Review components for Defender for Servers
The following components and requirements are needed to receive full protection from the Defender for Servers plan:
- Azure Arc agent: AWS and GCP machines connect to Azure using Azure Arc. The Azure Arc agent connects them.
- The Azure Arc agent is needed to read security information on the host level and allow Defender for Cloud to deploy the agents/extensions required for complete protection.
- To autoprovision the Azure Arc agent, configure the OS Config agent on GCP VM instances and the AWS Systems Manager (SSM) agent for AWS EC2 instances. For more information, see Azure Arc agent overview.
- Defender for Endpoint capabilities: The Microsoft Defender for Endpoint agent provides comprehensive endpoint detection and response (EDR) capabilities.
- Vulnerability assessment: Using either the integrated Qualys vulnerability scanner, or the Microsoft Defender Vulnerability Management solution.
Check networking requirements
Machines must meet network requirements before onboarding the agents. Autoprovisioning is enabled by default.
Defender for Containers
Enabling Defender for Containers provides GKE and EKS clusters and underlying hosts with agentless security capabilities.
Review components for Defender for Containers
The required Defender for Containers components are as follows:
- Azure Arc agent: Connects your GKE and EKS clusters to Azure and onboards the Defender sensor.
- Defender sensor: Provides host-level runtime threat protection.
- Azure Policy for Kubernetes: Extends the Gatekeeper v3 to monitor every request to the Kubernetes API server, and ensures that security best practices are being followed on clusters and workloads.
- Kubernetes audit logs: Audit logs from the Kubernetes API server allow Defender for Containers to identify suspicious activity in your multicloud servers and provide deeper insights during alert investigation. Enable Kubernetes audit log collection at the connector level.
Check networking requirements for Defender for Containers
Make sure to check that your clusters meet network requirements so that the Defender sensor can connect with Defender for Cloud.
Defender for SQL
Defender for SQL provides threat detection for Google Compute Engine and AWS workloads.

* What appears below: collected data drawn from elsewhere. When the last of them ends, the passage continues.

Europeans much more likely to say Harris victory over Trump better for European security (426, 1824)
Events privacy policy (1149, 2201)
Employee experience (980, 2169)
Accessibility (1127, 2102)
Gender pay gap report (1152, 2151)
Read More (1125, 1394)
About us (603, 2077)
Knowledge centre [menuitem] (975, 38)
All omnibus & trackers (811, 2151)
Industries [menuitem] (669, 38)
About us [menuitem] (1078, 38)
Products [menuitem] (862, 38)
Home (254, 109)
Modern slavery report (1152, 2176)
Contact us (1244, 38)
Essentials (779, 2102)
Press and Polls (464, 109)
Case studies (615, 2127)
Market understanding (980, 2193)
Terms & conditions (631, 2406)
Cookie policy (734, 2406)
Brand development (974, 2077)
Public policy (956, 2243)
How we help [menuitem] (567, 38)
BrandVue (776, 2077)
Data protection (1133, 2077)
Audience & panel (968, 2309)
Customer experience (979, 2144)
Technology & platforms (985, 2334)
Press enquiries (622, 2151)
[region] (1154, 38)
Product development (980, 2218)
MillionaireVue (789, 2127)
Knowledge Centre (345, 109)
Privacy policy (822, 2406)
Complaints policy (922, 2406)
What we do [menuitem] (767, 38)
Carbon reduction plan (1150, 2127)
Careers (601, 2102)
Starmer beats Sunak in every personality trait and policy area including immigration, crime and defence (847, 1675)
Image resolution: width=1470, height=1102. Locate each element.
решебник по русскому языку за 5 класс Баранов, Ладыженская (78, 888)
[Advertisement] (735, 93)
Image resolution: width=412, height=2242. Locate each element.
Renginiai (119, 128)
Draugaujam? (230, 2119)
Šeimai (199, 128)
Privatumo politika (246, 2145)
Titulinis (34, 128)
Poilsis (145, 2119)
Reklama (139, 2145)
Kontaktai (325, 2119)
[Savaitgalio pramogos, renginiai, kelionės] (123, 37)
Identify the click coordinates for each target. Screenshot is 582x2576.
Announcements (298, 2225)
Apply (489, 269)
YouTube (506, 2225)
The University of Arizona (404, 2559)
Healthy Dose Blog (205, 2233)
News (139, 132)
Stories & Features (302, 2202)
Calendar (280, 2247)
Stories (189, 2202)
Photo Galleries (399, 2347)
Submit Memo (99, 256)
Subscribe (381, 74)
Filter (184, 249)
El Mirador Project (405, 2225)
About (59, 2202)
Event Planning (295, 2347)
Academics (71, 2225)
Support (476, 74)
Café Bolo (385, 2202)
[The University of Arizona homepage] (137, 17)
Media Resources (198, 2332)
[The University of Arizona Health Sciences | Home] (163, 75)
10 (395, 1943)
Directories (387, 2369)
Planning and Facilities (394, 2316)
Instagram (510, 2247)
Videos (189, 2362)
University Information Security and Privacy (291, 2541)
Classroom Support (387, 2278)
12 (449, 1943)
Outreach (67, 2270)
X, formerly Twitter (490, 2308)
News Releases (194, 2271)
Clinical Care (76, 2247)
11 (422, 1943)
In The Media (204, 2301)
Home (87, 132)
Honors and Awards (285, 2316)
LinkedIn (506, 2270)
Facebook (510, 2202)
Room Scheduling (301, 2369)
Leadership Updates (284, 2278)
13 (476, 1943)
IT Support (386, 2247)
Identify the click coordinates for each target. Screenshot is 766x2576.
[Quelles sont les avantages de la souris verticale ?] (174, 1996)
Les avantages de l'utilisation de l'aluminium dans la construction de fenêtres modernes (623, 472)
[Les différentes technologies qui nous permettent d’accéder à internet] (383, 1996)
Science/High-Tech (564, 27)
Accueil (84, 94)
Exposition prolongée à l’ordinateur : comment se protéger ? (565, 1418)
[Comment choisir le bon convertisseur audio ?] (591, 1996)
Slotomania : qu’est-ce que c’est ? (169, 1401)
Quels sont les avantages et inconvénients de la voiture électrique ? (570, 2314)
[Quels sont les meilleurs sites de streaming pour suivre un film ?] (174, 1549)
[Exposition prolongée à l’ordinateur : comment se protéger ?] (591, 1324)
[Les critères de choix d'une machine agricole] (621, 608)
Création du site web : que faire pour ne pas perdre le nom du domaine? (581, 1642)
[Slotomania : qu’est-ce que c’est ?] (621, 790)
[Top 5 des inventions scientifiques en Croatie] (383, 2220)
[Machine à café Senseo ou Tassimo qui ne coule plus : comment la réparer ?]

Enable the Defender for SQL Servers on Machines plan on the subscription where the connector is located.
Review components for Defender for SQL
To receive the full benefits of Defender for SQL on your multicloud workload, you need these components:
- Azure Arc agent: AWS and GCP machines connect to Azure using Azure Arc. The Azure Arc agent connects them.
- The Azure Arc agent is needed to read security information on the host level and allow Defender for Cloud to deploy the agents/extensions required for complete protection.
- To autoprovision the Azure Arc agent, the OS configuration agent on GCP VM instances and the AWS Systems Manager (SSM) agent for AWS EC2 instances must be configured. For more information, see the Azure Arc agent overview.
- Azure Monitor agent (AMA): Collects security-related configuration information and event logs from machines.
- Automatic SQL Server discovery and registration: Supports automatic discovery and registration of SQL Servers.